# Im looking for a Reo Mod cup Holster



## VapeSnow (27/3/15)

Hi

Does anybody sell this or know where i can get it locally or anybody who can make one. 
I would pay for your time and materials that you use. I don't care if its made out of wood. 

Any response will be great full as i really really need this. 


















Sent from my iPhone using Tapatalk

Reactions: Like 1


----------



## Adksuperman (27/3/15)

Here you go... 

http://www.jwraps.com/category_s/2200.htm

Haven't seen local one's though.


----------



## VapeSnow (27/3/15)

Adksuperman said:


> Here you go...
> 
> http://www.jwraps.com/category_s/2200.htm
> 
> Haven't seen local one's though.


Yes i do know they sell them but shipping going to be hectic for just a cup holster but thx for the response 


Sent from my iPhone using Tapatalk

Reactions: Like 1


----------



## Rob Fisher (27/3/15)

NOne locally... I looked for a long time and then went to JWraps and bought one.  It's a chicken dinner in the car for Avril and Avril!


----------



## stevie g (27/3/15)

get foam, get stanly blade, make cutout, place in cup.

Reactions: Like 1 | Agree 1


----------



## VapeSnow (27/3/15)

Rob Fisher said:


> NOne locally... I looked for a long time and then went to JWraps and bought one.  It's a chicken dinner in the car for Avril and Avril!


How much did you pay for shipping


Sent from my iPhone using Tapatalk


----------



## VapeSnow (27/3/15)

Sprint said:


> get foam, get stanly blade, make cutout, place in cup.
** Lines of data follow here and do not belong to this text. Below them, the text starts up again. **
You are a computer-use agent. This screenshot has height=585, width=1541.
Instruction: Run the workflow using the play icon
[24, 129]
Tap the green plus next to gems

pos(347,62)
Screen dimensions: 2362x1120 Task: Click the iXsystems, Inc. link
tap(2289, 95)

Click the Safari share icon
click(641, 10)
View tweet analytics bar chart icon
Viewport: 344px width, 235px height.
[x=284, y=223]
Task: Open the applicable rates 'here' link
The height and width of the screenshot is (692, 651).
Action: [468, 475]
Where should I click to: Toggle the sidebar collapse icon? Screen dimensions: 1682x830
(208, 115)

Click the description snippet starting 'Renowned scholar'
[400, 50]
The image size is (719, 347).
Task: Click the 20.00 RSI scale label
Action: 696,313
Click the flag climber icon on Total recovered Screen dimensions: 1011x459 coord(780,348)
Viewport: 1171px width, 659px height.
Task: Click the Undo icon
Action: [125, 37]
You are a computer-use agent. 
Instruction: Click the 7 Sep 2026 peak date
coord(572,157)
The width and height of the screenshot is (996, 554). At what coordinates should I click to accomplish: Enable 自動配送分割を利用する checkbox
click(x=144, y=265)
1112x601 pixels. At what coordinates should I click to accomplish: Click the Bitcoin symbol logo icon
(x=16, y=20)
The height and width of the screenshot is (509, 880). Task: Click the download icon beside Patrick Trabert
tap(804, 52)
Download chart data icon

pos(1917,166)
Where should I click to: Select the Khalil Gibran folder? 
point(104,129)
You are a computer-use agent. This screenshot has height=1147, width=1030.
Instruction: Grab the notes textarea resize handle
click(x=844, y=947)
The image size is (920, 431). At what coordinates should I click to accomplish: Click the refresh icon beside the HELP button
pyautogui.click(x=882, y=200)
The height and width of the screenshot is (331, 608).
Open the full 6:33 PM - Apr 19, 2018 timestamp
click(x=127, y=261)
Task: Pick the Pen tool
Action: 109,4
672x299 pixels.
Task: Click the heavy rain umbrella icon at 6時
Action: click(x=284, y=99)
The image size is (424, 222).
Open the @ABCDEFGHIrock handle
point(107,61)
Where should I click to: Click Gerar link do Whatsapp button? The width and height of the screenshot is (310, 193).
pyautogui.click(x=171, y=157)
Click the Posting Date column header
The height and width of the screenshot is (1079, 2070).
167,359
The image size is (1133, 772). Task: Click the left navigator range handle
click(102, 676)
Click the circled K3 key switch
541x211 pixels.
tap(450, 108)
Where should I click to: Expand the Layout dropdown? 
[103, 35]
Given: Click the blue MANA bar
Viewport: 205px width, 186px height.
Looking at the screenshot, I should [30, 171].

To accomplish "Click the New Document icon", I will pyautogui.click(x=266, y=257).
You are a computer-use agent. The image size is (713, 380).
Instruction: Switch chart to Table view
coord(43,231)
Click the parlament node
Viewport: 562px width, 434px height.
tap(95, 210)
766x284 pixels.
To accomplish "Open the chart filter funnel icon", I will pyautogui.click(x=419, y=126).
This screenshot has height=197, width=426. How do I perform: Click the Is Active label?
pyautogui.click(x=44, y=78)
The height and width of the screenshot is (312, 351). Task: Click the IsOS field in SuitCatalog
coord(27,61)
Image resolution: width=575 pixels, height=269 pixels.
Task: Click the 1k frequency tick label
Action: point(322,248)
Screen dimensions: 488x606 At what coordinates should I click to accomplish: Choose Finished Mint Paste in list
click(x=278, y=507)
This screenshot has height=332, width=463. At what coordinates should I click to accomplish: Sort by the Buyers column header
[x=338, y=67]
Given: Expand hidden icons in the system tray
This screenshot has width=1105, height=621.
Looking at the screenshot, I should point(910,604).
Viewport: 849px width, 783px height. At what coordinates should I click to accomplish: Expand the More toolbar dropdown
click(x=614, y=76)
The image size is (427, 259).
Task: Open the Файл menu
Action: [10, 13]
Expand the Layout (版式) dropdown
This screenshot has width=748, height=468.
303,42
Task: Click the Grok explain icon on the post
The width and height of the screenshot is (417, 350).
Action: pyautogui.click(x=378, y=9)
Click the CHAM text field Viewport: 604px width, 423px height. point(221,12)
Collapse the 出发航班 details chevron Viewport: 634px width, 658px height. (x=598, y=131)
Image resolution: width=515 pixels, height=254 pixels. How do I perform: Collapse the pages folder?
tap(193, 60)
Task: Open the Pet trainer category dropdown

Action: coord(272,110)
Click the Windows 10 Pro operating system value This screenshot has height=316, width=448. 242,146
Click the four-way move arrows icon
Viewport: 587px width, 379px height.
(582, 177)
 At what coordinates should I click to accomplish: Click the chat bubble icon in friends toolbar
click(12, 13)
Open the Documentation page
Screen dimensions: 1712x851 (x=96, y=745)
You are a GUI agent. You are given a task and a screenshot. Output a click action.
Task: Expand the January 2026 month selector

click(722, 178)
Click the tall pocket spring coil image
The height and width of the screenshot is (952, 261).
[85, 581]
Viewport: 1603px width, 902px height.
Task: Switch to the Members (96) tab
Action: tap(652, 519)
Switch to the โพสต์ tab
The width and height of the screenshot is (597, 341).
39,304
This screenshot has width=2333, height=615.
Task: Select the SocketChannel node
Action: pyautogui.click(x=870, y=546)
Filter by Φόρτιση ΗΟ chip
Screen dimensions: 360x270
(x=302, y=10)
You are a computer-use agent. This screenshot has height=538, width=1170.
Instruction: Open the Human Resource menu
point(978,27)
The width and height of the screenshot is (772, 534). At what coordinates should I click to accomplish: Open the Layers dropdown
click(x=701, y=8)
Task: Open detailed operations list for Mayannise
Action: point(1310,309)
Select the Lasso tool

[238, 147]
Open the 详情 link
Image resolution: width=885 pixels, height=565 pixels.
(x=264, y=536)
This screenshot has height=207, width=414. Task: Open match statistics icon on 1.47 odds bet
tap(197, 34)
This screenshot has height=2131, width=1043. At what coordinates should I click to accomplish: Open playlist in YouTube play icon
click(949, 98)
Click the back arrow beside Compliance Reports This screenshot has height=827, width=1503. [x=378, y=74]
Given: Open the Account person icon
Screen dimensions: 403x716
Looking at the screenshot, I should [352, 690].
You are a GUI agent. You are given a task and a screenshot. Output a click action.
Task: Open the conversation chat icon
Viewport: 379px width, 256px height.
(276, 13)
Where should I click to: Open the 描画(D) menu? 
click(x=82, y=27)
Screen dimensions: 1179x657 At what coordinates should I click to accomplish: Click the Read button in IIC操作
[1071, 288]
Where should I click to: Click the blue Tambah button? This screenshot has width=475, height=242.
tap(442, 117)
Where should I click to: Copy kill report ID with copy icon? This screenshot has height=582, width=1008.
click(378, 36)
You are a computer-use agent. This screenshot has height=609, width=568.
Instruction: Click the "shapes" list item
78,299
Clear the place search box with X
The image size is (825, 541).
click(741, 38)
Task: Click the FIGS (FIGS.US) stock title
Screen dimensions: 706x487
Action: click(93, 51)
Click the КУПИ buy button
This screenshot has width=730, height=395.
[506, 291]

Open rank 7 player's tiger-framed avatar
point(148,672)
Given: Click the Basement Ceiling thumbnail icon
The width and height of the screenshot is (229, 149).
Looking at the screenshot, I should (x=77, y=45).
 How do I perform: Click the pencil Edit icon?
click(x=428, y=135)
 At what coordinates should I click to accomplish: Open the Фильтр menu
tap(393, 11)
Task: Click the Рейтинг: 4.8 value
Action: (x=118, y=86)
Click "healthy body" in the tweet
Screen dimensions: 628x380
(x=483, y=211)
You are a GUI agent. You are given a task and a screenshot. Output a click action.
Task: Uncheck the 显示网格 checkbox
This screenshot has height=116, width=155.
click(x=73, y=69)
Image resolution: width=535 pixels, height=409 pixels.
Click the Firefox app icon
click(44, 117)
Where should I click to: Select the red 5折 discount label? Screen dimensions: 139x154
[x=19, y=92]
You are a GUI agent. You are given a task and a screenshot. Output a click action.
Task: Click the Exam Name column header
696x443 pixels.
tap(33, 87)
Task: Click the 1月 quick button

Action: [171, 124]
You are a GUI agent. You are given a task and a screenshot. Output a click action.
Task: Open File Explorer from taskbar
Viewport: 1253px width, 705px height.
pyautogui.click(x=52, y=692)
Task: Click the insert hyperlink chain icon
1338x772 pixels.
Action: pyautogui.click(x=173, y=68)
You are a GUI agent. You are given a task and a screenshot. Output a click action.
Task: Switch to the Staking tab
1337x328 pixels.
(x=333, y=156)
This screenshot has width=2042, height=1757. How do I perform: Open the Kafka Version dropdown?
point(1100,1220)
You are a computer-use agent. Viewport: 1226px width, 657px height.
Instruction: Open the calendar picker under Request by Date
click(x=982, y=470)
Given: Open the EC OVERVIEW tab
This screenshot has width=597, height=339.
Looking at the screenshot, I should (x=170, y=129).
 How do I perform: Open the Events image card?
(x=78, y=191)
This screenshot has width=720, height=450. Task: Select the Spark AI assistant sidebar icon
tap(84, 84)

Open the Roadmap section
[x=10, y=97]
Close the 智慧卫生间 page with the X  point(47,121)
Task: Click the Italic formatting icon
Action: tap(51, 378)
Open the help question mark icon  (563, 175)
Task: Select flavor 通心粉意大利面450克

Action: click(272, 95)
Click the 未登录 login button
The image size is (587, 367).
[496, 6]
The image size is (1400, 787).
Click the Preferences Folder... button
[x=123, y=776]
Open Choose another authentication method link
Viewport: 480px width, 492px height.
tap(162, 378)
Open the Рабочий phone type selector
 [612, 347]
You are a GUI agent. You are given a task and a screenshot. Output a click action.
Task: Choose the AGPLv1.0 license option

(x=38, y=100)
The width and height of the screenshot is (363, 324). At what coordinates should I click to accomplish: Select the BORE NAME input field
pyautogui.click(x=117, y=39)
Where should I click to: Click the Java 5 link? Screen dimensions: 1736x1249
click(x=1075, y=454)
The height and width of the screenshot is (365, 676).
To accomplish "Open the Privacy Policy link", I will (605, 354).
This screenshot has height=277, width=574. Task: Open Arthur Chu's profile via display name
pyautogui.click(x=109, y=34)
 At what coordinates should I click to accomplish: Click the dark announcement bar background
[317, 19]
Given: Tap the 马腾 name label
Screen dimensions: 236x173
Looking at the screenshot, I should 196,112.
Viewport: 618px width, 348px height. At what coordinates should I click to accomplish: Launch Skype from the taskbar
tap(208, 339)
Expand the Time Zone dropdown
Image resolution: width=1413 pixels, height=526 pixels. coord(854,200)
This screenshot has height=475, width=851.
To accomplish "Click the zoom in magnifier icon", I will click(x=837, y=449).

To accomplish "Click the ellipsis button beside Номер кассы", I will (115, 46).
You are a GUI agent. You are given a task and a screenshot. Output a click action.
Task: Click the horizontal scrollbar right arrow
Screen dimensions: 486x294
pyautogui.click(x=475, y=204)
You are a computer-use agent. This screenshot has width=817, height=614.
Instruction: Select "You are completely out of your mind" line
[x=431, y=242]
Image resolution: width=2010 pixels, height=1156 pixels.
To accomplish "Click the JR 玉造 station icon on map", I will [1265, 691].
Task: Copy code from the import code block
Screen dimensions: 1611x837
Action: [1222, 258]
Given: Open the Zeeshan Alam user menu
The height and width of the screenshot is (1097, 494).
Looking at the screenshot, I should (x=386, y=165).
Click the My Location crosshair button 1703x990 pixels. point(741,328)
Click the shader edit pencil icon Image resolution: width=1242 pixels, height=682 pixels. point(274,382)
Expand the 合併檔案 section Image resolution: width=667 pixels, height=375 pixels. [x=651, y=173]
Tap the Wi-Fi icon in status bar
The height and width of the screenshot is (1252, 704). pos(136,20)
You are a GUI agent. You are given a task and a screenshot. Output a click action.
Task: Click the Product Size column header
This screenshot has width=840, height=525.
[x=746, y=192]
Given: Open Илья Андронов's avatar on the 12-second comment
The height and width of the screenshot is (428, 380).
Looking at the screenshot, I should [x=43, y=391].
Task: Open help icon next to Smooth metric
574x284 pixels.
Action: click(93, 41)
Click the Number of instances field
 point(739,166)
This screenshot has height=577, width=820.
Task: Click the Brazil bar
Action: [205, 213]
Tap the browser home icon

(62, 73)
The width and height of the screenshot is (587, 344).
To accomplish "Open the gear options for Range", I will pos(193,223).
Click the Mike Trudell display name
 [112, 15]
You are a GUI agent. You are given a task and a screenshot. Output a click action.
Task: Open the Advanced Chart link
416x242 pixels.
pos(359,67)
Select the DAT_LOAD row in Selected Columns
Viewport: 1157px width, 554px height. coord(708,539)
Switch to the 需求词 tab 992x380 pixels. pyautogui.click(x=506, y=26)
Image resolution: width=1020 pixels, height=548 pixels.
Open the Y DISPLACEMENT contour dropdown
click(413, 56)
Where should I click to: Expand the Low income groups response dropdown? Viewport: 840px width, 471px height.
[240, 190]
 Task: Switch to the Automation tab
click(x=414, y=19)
Not a bad idea. Ill look into that. 


Sent from my iPhone using Tapatalk


----------



## Rob Fisher (27/3/15)

VapeSnow said:


> How much did you pay for shipping



Shipping and Vat and Documentation is always a big amount... I now ship stuff to my US address and that is normally free shipping or very reasonable... but then the courier charge to ship from my US address is me is HEAVY (but very fast like 3 days) and then when it lands I have to pay vat and duty or other charges... a parcel ends up being around R1,200 to courier and then R1,100 to Fedex when it arrives here...


----------



## VapeSnow (27/3/15)

Rob Fisher said:


> Shipping and Vat and Documentation is always a big amount... I now ship stuff to my US address and that is normally free shipping or very reasonable... but then the courier charge to ship from my US address is me is HEAVY (but very fast like 3 days) and then when it lands I have to pay vat and duty or other charges... a parcel ends up being around R1,200 to courier and then R1,100 to Fedex when it arrives here...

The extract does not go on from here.